START Information given
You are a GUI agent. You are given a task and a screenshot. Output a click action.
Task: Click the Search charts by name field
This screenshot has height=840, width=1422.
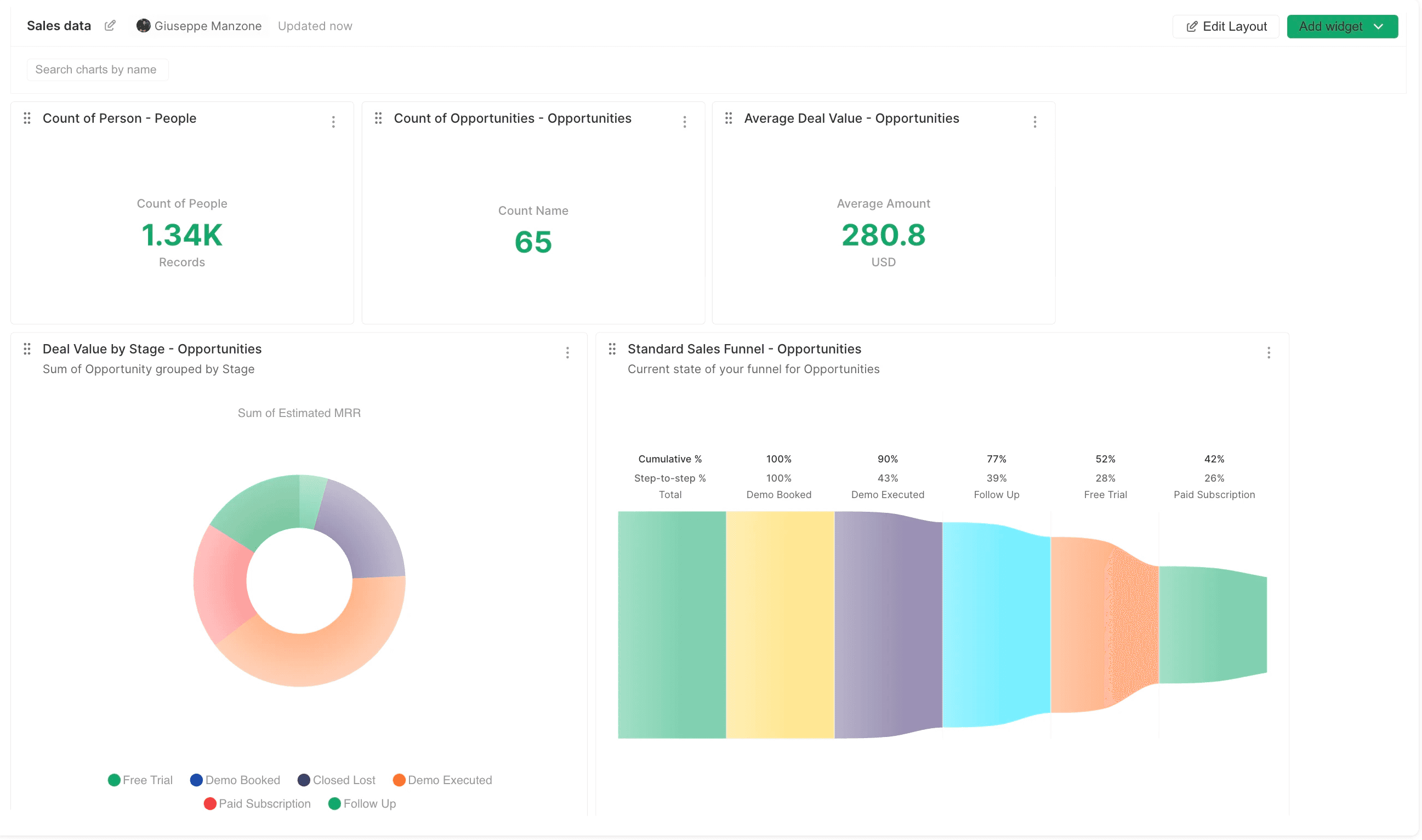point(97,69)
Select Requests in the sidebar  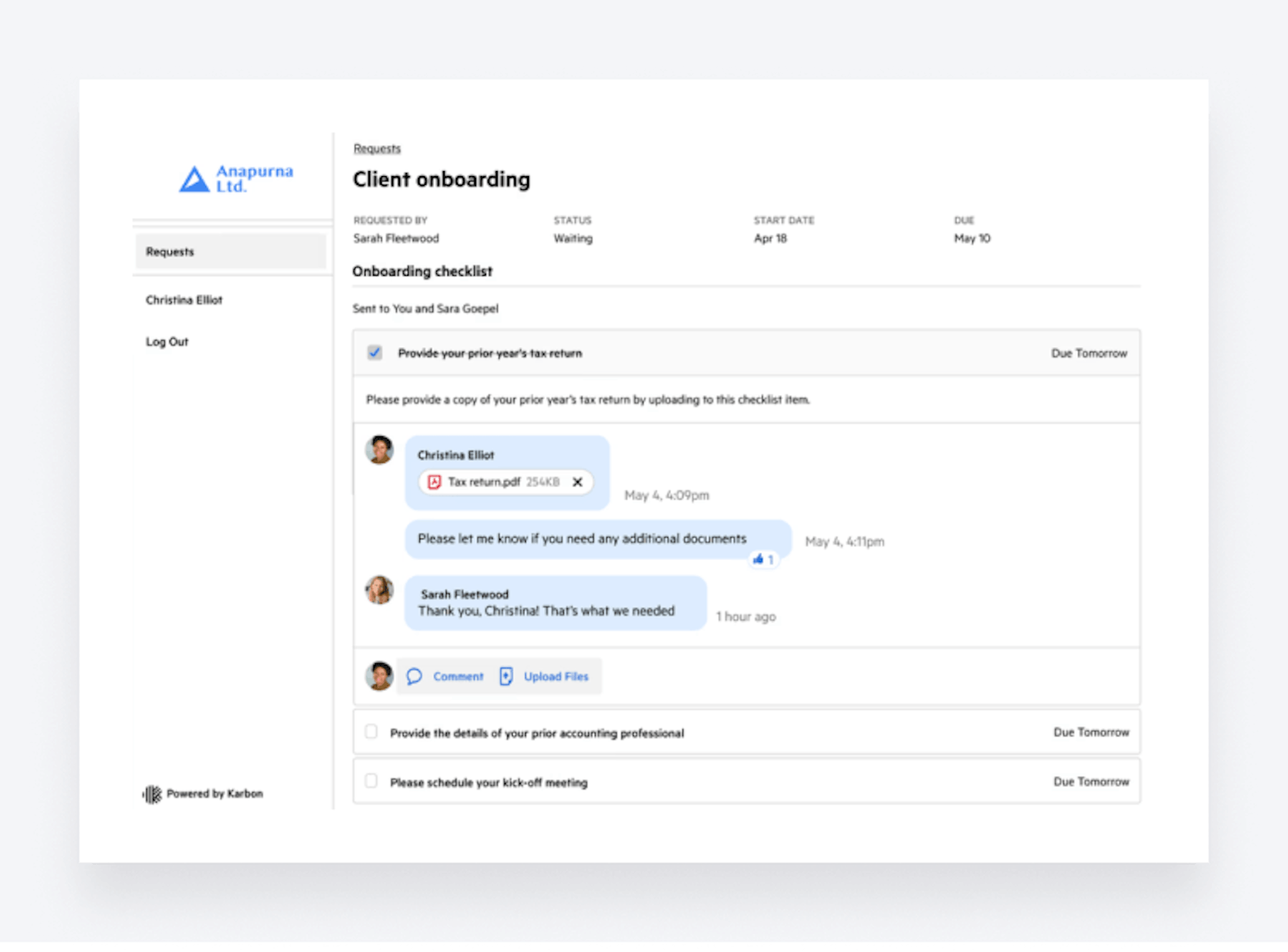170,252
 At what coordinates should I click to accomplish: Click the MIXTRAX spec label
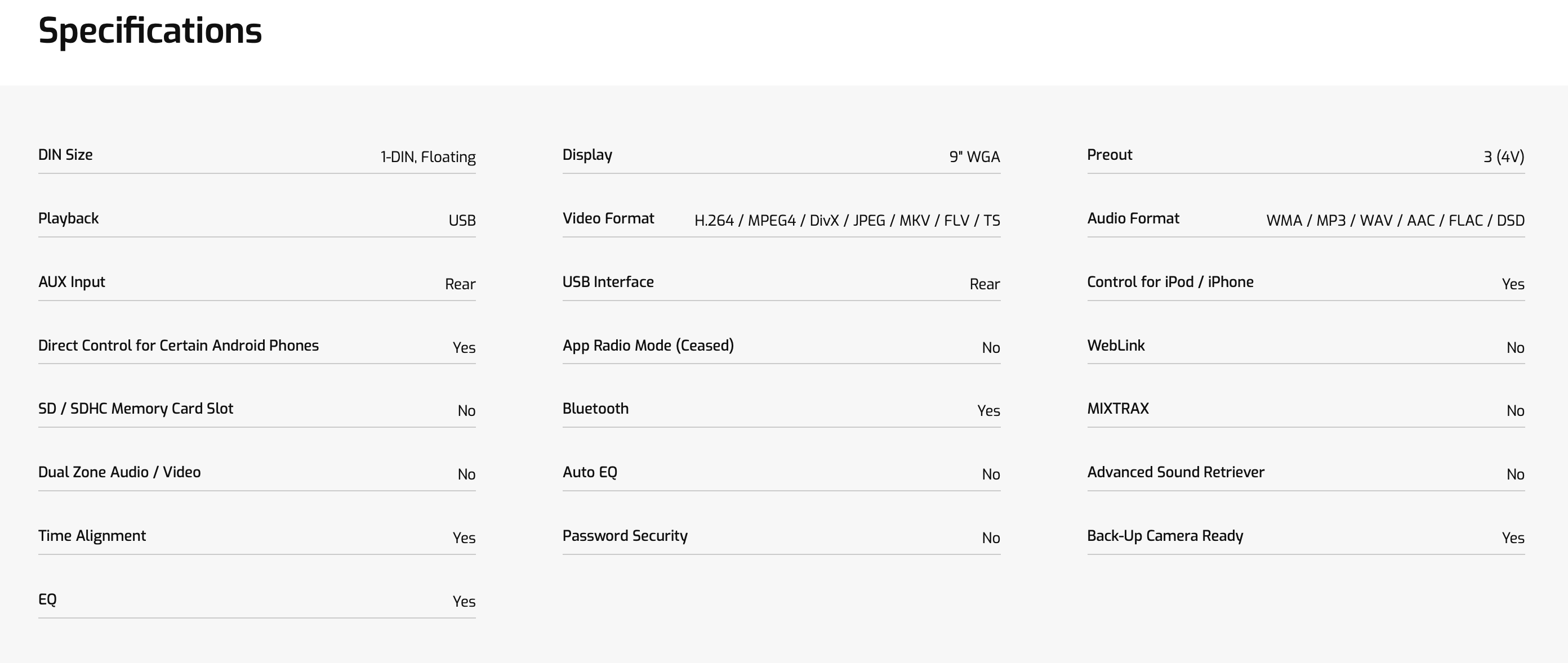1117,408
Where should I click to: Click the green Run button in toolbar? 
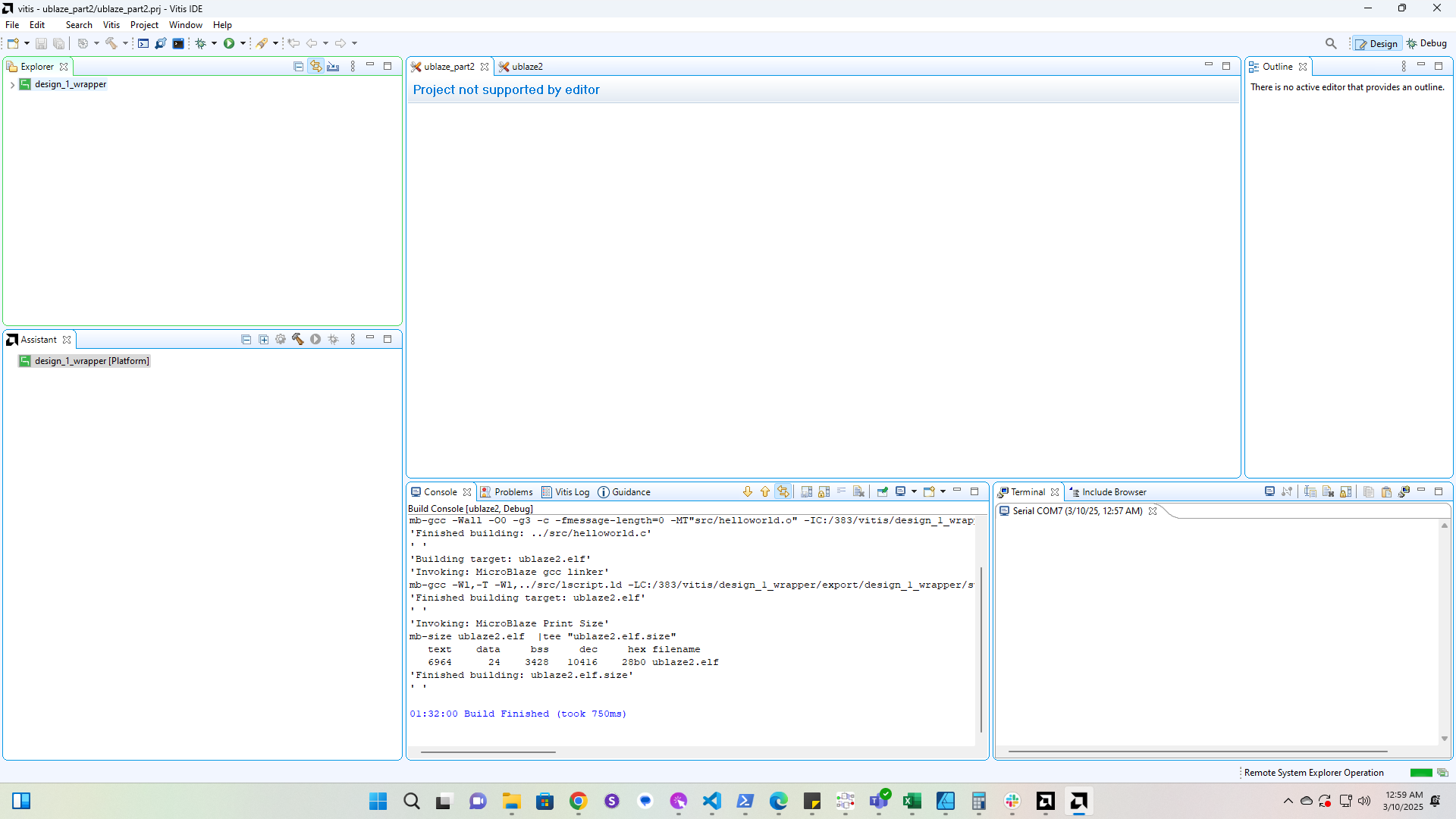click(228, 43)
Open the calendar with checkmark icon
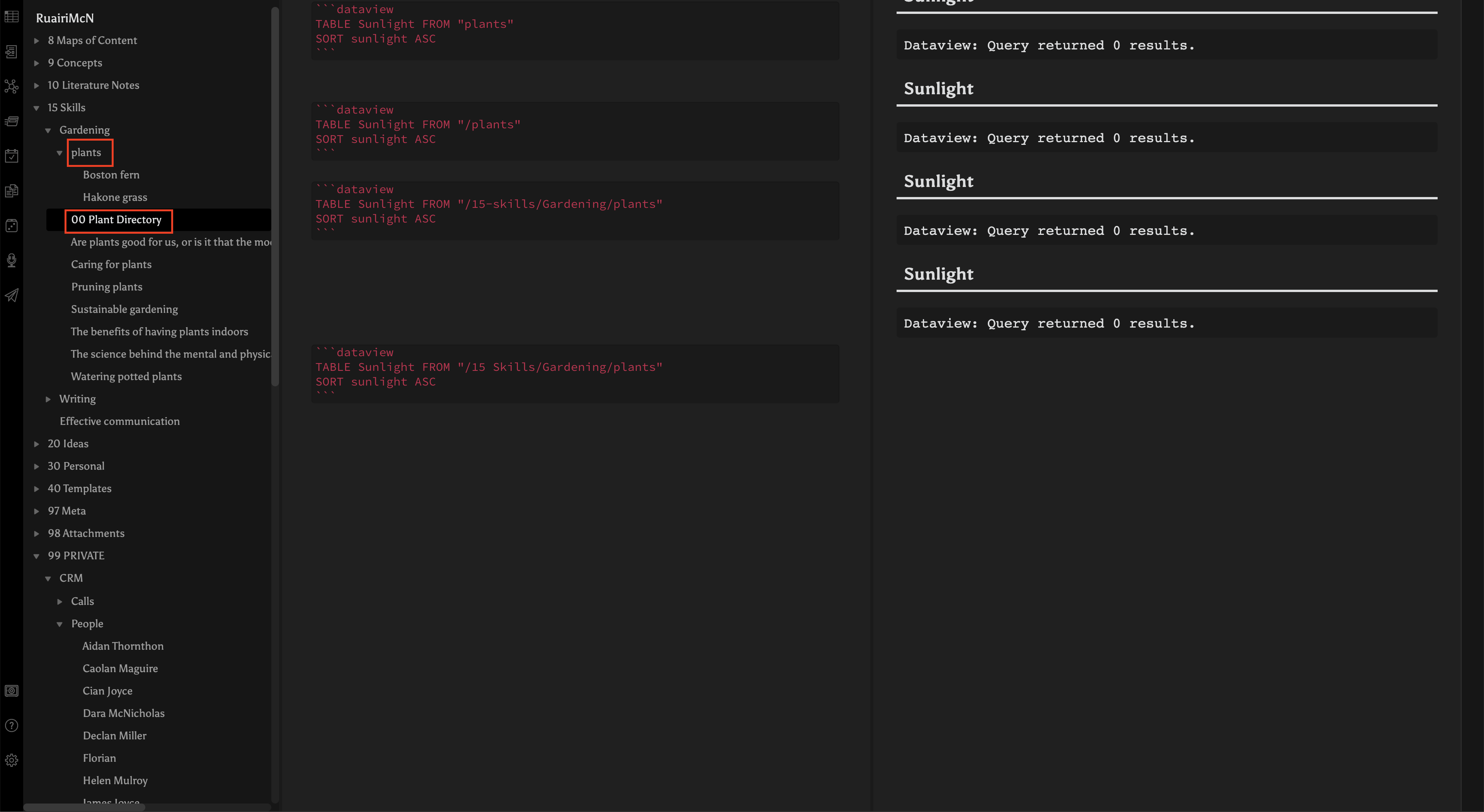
END Information given
Exercise goal: What is needed is an exact copy of the lines from the one with "Where should I" through the end of the data above, both included, minus any pictures.

Result:
Where should I click to: Click the green Run button in toolbar? 
click(228, 43)
Open the calendar with checkmark icon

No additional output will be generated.